- The task: Reproduce the entries below, switching each "GUI agent" to "interface agent" and leaving everything else unchanged.

- Available records:
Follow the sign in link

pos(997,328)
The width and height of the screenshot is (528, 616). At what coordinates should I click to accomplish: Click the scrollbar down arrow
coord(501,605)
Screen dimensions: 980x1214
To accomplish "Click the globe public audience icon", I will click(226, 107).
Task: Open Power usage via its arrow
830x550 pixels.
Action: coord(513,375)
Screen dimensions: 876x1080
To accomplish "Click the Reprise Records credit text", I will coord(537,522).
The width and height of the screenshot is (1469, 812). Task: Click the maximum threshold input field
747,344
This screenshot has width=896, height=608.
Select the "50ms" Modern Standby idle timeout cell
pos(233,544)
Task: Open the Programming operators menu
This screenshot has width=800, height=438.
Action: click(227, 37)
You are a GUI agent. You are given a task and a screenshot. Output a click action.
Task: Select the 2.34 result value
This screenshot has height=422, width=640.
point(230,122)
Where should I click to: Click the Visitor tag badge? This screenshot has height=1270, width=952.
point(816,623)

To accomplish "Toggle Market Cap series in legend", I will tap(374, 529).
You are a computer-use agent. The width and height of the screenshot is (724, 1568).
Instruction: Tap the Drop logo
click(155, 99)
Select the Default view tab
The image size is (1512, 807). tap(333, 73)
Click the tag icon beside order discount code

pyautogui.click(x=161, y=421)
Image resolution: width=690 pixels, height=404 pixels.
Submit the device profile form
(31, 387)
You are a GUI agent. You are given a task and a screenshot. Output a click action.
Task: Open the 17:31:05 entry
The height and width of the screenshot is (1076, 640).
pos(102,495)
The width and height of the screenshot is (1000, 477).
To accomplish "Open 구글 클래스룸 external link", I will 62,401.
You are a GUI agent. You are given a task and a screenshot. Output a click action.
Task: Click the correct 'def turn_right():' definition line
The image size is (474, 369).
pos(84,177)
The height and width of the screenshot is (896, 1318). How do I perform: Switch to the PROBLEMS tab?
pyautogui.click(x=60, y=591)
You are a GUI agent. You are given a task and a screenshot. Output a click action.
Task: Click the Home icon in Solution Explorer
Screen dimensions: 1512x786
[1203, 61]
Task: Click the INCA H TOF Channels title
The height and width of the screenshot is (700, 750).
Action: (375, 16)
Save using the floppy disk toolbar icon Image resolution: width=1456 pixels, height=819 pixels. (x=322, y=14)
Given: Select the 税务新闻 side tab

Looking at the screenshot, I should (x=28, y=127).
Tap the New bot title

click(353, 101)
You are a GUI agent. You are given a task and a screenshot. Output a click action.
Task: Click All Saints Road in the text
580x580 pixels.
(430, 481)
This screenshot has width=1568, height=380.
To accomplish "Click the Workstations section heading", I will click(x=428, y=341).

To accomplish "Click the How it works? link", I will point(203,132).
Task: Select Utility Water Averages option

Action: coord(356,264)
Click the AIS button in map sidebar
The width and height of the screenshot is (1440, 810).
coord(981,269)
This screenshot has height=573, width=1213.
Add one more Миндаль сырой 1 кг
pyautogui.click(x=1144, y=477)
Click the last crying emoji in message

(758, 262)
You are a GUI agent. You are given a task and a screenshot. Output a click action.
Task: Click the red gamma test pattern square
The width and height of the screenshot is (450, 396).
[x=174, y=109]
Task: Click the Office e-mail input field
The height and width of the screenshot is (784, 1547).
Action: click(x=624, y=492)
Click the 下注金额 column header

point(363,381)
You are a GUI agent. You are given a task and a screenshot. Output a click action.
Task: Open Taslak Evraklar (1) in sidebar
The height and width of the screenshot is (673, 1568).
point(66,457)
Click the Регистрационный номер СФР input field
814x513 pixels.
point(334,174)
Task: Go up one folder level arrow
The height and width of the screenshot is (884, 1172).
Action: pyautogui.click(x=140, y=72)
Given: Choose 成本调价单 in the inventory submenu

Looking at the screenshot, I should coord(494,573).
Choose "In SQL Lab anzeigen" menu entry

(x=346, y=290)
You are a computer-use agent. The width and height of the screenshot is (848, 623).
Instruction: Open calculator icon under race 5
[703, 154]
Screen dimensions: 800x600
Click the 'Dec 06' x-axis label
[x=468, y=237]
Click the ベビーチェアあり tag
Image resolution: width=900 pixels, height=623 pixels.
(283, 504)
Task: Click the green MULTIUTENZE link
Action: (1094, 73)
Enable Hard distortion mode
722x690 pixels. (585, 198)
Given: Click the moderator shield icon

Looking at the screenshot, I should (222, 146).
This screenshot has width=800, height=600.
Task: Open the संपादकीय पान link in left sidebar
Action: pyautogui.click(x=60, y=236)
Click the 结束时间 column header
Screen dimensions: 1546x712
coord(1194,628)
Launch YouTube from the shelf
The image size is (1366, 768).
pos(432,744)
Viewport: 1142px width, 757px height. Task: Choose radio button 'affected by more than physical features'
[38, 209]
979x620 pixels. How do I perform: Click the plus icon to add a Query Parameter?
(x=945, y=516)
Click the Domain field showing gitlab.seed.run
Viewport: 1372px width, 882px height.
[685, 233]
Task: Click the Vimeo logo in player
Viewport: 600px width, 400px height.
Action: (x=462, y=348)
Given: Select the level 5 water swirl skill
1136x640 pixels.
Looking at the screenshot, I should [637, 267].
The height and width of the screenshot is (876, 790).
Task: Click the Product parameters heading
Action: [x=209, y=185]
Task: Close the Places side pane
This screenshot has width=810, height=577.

- Full answer:
Follow the sign in link

pos(997,328)
The width and height of the screenshot is (528, 616). At what coordinates should I click to accomplish: Click the scrollbar down arrow
coord(501,605)
Screen dimensions: 980x1214
To accomplish "Click the globe public audience icon", I will click(226, 107).
Task: Open Power usage via its arrow
830x550 pixels.
Action: coord(513,375)
Screen dimensions: 876x1080
To accomplish "Click the Reprise Records credit text", I will coord(537,522).
The width and height of the screenshot is (1469, 812). Task: Click the maximum threshold input field
747,344
This screenshot has width=896, height=608.
Select the "50ms" Modern Standby idle timeout cell
pos(233,544)
Task: Open the Programming operators menu
This screenshot has width=800, height=438.
Action: click(227, 37)
You are a interface agent. You are given a task and a screenshot. Output a click action.
Task: Select the 2.34 result value
This screenshot has height=422, width=640.
point(230,122)
Where should I click to: Click the Visitor tag badge? This screenshot has height=1270, width=952.
point(816,623)

To accomplish "Toggle Market Cap series in legend", I will tap(374, 529).
You are a computer-use agent. The width and height of the screenshot is (724, 1568).
Instruction: Tap the Drop logo
click(155, 99)
Select the Default view tab
The image size is (1512, 807). tap(333, 73)
Click the tag icon beside order discount code

pyautogui.click(x=161, y=421)
Image resolution: width=690 pixels, height=404 pixels.
Submit the device profile form
(31, 387)
You are a interface agent. You are given a task and a screenshot. Output a click action.
Task: Open the 17:31:05 entry
The height and width of the screenshot is (1076, 640).
pos(102,495)
The width and height of the screenshot is (1000, 477).
To accomplish "Open 구글 클래스룸 external link", I will 62,401.
You are a interface agent. You are given a task and a screenshot. Output a click action.
Task: Click the correct 'def turn_right():' definition line
The image size is (474, 369).
pos(84,177)
The height and width of the screenshot is (896, 1318). How do I perform: Switch to the PROBLEMS tab?
pyautogui.click(x=60, y=591)
You are a interface agent. You are given a task and a screenshot. Output a click action.
Task: Click the Home icon in Solution Explorer
Screen dimensions: 1512x786
[1203, 61]
Task: Click the INCA H TOF Channels title
The height and width of the screenshot is (700, 750).
Action: (375, 16)
Save using the floppy disk toolbar icon Image resolution: width=1456 pixels, height=819 pixels. (x=322, y=14)
Given: Select the 税务新闻 side tab

Looking at the screenshot, I should (x=28, y=127).
Tap the New bot title

click(353, 101)
You are a interface agent. You are given a task and a screenshot. Output a click action.
Task: Click All Saints Road in the text
580x580 pixels.
(430, 481)
This screenshot has width=1568, height=380.
To accomplish "Click the Workstations section heading", I will click(x=428, y=341).

To accomplish "Click the How it works? link", I will point(203,132).
Task: Select Utility Water Averages option

Action: coord(356,264)
Click the AIS button in map sidebar
The width and height of the screenshot is (1440, 810).
coord(981,269)
This screenshot has height=573, width=1213.
Add one more Миндаль сырой 1 кг
pyautogui.click(x=1144, y=477)
Click the last crying emoji in message

(758, 262)
You are a interface agent. You are given a task and a screenshot. Output a click action.
Task: Click the red gamma test pattern square
The width and height of the screenshot is (450, 396).
[x=174, y=109]
Task: Click the Office e-mail input field
The height and width of the screenshot is (784, 1547).
Action: click(x=624, y=492)
Click the 下注金额 column header

point(363,381)
You are a interface agent. You are given a task and a screenshot. Output a click action.
Task: Open Taslak Evraklar (1) in sidebar
The height and width of the screenshot is (673, 1568).
point(66,457)
Click the Регистрационный номер СФР input field
814x513 pixels.
point(334,174)
Task: Go up one folder level arrow
The height and width of the screenshot is (884, 1172).
Action: pyautogui.click(x=140, y=72)
Given: Choose 成本调价单 in the inventory submenu

Looking at the screenshot, I should coord(494,573).
Choose "In SQL Lab anzeigen" menu entry

(x=346, y=290)
You are a computer-use agent. The width and height of the screenshot is (848, 623).
Instruction: Open calculator icon under race 5
[703, 154]
Screen dimensions: 800x600
Click the 'Dec 06' x-axis label
[x=468, y=237]
Click the ベビーチェアあり tag
Image resolution: width=900 pixels, height=623 pixels.
(283, 504)
Task: Click the green MULTIUTENZE link
Action: (1094, 73)
Enable Hard distortion mode
722x690 pixels. (585, 198)
Given: Click the moderator shield icon

Looking at the screenshot, I should (222, 146).
This screenshot has width=800, height=600.
Task: Open the संपादकीय पान link in left sidebar
Action: pyautogui.click(x=60, y=236)
Click the 结束时间 column header
Screen dimensions: 1546x712
coord(1194,628)
Launch YouTube from the shelf
The image size is (1366, 768).
pos(432,744)
Viewport: 1142px width, 757px height. Task: Choose radio button 'affected by more than physical features'
[38, 209]
979x620 pixels. How do I perform: Click the plus icon to add a Query Parameter?
(x=945, y=516)
Click the Domain field showing gitlab.seed.run
Viewport: 1372px width, 882px height.
[685, 233]
Task: Click the Vimeo logo in player
Viewport: 600px width, 400px height.
Action: (x=462, y=348)
Given: Select the level 5 water swirl skill
1136x640 pixels.
Looking at the screenshot, I should [637, 267].
The height and width of the screenshot is (876, 790).
Task: Click the Product parameters heading
Action: [x=209, y=185]
Task: Close the Places side pane
This screenshot has width=810, height=577.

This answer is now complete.